I quit my job at the AIC back in sept 2018, and going 18 months on savings completes the plan/goal of having time to live life on my own terms and conditions. Now I must begin looking for another job and begin the process again. Now that I am past 50 I no longer am so confident in my luck, fate, destiny, etc, perhaps because I feel I have already approached it, tagged it in passing, and now am floating into the distant void of an uncertain future.

I am reading Traveler of the Century and on page 246 found this gem which points to my own personal facts of existence -

"I'm embarrassed to tell you this, Hans admitted, but the fact is I'm running out of money. Up until now I always did things in the same way - I worked, saved, and traveled until I ran out of funds, then I started all over again."

Sunday, March 8, 2020

Compliment

March in 2020 is not like March in 1990, or even 2000. The sky is poisoned with white particles and the sun scorches from depleted Ozone. Still, if I am alive I still have the chance to use consciousness diligently, being as fully aware as possible from moment to moment.

Today on my walk the air was almost 60 and after turning around at the zoo I walked along the boardwalk and then when I crossed into the underpass a female runner passed by in the cool shadows, and when I emerged I saw her leaning against a boulder and facing me.

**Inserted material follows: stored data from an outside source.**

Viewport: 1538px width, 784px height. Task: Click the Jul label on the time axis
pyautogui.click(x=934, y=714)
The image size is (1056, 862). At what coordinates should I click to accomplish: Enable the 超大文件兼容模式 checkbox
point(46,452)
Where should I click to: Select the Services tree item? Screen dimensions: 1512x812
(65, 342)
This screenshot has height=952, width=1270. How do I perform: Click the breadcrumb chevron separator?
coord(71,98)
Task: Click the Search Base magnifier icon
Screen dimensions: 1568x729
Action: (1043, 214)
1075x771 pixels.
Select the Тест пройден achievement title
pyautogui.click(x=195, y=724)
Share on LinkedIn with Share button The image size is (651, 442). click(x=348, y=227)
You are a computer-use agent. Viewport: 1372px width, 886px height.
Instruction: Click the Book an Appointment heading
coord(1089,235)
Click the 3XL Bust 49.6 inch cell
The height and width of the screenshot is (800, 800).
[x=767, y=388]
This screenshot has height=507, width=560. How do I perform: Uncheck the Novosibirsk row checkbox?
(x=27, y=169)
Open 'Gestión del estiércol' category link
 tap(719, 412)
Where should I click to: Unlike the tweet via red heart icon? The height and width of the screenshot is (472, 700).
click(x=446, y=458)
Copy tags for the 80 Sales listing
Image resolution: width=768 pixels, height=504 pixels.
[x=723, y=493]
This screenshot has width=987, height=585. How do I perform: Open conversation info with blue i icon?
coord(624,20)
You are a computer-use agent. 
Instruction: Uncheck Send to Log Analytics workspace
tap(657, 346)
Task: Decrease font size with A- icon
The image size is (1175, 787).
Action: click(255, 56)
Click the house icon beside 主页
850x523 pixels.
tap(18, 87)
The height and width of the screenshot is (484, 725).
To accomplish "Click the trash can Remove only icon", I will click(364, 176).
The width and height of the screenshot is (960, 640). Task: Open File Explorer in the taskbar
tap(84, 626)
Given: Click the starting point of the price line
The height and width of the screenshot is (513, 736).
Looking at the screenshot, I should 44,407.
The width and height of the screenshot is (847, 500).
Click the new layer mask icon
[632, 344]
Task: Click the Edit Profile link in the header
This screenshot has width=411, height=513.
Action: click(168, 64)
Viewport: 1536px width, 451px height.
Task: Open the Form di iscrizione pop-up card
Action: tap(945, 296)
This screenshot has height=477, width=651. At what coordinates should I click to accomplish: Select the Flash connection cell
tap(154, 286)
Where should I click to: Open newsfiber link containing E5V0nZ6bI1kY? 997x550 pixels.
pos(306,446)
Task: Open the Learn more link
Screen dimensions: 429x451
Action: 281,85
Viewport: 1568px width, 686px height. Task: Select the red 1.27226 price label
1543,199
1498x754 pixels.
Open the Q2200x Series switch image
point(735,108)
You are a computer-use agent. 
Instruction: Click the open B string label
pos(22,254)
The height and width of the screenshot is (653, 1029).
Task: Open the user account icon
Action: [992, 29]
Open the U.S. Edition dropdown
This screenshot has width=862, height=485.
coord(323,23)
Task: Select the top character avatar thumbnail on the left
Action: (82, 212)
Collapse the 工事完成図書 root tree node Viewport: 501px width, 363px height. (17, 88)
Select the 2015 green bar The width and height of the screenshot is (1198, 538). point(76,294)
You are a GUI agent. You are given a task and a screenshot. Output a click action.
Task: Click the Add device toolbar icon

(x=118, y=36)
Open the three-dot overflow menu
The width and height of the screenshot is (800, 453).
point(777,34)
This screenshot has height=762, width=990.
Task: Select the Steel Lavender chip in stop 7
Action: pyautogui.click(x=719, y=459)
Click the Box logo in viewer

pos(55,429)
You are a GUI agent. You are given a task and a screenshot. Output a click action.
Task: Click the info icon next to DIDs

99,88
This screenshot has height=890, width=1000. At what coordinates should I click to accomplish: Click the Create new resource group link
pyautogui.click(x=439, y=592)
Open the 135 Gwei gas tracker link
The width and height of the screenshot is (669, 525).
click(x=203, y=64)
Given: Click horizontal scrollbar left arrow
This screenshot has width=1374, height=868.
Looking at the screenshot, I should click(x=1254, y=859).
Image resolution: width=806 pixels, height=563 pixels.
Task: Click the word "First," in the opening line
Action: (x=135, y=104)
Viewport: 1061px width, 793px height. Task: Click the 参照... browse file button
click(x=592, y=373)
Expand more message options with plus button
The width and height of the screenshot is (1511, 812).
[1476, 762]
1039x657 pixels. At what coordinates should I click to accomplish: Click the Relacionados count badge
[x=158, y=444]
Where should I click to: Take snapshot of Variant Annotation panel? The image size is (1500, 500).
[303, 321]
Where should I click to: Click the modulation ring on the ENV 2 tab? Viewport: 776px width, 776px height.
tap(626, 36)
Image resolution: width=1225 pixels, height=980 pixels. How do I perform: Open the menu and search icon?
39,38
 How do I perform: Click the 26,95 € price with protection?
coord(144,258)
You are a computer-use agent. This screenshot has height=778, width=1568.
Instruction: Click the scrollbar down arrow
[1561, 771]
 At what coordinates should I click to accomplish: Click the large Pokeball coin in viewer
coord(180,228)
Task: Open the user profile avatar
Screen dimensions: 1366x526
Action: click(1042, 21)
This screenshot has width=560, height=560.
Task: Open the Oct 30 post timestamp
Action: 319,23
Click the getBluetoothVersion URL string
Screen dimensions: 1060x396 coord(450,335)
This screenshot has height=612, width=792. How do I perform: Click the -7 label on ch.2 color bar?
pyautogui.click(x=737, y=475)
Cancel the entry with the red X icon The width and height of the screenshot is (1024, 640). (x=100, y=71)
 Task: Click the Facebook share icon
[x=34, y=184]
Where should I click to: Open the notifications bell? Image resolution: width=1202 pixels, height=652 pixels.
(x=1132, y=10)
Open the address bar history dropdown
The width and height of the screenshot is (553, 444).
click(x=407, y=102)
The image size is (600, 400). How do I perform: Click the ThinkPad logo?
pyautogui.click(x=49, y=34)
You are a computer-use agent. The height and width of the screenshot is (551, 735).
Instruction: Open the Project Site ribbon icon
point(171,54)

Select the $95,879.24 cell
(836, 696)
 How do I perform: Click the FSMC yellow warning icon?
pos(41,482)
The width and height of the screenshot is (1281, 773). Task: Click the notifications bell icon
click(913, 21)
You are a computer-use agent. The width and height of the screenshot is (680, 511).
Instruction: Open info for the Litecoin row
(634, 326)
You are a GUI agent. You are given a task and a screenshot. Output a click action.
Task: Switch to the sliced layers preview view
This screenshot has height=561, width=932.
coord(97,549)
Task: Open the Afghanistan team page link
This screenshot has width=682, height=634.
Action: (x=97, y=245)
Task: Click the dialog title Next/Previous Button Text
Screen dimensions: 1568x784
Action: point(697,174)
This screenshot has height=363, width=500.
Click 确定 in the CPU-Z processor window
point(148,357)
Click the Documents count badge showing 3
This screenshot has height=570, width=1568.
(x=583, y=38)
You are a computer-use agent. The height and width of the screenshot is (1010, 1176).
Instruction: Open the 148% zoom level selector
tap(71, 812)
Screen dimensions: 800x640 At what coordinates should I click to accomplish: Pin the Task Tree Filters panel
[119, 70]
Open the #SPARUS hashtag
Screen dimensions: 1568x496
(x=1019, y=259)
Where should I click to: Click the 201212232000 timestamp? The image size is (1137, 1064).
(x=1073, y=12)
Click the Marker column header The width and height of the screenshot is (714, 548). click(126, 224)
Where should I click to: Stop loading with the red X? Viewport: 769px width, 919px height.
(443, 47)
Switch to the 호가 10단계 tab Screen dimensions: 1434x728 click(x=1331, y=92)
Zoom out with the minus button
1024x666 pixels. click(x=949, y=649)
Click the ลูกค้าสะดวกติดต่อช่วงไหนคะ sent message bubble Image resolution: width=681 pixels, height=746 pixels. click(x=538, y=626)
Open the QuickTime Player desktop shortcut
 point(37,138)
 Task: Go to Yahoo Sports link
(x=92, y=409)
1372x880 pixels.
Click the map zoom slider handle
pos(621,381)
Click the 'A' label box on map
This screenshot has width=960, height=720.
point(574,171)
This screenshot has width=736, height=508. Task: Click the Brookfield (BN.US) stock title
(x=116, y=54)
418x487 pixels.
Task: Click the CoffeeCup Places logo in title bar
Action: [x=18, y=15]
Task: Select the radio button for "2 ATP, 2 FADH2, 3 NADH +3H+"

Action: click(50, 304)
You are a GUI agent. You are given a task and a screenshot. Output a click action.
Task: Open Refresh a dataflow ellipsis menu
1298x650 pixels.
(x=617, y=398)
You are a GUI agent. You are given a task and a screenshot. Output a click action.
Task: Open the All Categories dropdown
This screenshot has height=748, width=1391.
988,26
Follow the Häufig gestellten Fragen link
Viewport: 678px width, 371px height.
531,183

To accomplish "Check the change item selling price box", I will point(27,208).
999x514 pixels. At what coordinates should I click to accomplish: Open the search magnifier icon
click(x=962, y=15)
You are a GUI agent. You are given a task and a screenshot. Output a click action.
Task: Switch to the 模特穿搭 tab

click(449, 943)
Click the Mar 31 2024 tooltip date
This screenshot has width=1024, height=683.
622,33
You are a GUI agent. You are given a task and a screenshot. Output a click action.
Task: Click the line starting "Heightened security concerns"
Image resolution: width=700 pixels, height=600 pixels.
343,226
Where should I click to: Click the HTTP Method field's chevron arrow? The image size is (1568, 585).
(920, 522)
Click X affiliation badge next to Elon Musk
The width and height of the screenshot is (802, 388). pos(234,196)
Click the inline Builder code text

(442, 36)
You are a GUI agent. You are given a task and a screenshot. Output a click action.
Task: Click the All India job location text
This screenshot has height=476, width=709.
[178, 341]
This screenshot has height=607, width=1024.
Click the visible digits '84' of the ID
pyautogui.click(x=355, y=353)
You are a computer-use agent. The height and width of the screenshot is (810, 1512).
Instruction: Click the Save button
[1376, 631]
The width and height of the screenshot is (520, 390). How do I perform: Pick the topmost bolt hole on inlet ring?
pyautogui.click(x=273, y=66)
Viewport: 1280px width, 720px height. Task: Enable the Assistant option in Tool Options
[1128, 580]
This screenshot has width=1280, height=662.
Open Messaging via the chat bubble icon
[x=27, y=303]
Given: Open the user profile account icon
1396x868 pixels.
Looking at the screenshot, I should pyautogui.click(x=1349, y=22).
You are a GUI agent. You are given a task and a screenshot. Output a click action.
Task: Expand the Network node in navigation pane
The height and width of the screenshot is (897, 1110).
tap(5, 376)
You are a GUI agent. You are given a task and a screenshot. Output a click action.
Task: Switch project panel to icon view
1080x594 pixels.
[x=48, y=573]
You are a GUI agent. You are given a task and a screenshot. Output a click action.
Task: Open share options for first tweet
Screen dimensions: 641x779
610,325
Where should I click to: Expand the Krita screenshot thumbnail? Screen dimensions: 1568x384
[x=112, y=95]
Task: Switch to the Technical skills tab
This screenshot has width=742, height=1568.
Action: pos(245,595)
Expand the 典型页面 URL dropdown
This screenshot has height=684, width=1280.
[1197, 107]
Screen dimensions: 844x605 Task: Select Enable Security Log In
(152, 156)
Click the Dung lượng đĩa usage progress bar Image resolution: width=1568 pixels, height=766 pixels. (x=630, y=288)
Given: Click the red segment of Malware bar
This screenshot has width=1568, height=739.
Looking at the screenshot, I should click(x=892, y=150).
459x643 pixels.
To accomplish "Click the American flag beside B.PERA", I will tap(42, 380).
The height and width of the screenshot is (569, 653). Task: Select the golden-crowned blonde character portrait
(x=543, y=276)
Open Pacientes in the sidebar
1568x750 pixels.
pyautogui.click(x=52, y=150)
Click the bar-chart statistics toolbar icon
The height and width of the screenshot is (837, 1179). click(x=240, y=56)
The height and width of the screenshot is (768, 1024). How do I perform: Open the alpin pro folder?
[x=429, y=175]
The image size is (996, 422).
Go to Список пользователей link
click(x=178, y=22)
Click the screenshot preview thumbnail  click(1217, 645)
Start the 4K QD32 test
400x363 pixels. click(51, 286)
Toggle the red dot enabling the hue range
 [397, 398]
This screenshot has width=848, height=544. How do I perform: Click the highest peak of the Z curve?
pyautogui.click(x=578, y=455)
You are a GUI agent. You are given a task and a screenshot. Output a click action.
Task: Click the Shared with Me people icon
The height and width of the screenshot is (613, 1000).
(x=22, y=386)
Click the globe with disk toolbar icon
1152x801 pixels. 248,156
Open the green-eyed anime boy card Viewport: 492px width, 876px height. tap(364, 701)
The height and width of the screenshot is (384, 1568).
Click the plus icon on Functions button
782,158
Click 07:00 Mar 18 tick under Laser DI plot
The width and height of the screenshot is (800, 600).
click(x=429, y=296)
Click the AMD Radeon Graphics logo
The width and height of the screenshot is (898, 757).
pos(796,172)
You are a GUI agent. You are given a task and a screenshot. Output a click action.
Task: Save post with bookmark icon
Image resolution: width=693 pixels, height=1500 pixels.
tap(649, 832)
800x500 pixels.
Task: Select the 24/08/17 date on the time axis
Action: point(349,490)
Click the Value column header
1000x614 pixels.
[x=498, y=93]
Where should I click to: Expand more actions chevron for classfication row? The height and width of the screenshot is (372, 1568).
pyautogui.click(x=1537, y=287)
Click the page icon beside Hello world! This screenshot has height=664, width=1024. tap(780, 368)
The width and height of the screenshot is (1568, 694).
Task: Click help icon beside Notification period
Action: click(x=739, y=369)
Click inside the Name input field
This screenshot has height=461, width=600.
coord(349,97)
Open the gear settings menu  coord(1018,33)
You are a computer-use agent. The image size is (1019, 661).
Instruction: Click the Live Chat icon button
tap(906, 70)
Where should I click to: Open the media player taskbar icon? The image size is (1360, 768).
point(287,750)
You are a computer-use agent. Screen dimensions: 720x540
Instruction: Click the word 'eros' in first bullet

She spoke, and after I took a few steps I realized she was directing her words at me. I stopped in front of her, calmly gazing at her sun glasses. She told me she wanted to give me a compliment, I did not say anything but held her gaze and the thought passed through my mind in less than 1 second that she must have seen me walking many times through the park, and she was going to perhaps say that she admired my dedication to walking every day, but after the second passed she did not say that, but instead said "your head of hair is beautiful, it is the best I have seen,  ever." I must have been a bit stunned because I just kept gazing at her because I could have been given a hundred guesses as to what she would have complimented me about, and none of the guesses would have had the word beautiful or hair mentioned. She may have repeated her compliment during the silence, I am not sure, but I eventually said thank you and asked how her run was going. We soon after parted ways but I have been wondering what her motivation was in deciding to give me such an unusual compliment. Being distinctly ugly, I don't expect to have any part of me described as beautiful, and maybe she knew this, and decided to do something memorable by telling an ugly person they have a beautiful quality. If this motive is true then I have no problem with it, even though the words themselves are untrue, the intent was to give a big dose of positive energy to me and I can feel the warm result from feeling such a good energy.

Friday, February 21, 2020

2020 - Birth/Death/Birth/Death

I was walking through Lincoln Park last week and I began to internally chant Birth/Death/Birth/Death.

I am using a meditation bell timer on youtube to start and end my sessions. I made a schedule and within a week I became ill with influenza and the schedule had to be put aside for 2 weeks while I rested and slept. Something similar happened when I was following a meditation schedule at the Eugene Zendo in 2014, after a couple of weeks I became ill with influenza and by the time I had recovered a few weeks later the meditation term was coming to an end. It seems that my karma violently resists the destruction of habitual distraction, the ego fearing the end of itself.

This morning I arose at 5:30am and increased the bell timer from 20 minutes to 30. I hope to eventually get to 40 minute sessions.

Now that I am past 50 and getting uglier with each passing month I find that the way I have lived my life up to this point has indeed led me here, but more than that, there comes a realization that with the decline of the body comes a decline in fate and fortune, and gradual drift into decay and death. What is an old man with skills that do not translate into work for pay do to survive?

I will be leaning on Osho's answer in the coming months as my money and time fades away - "Be realistic: Plan for a miracle."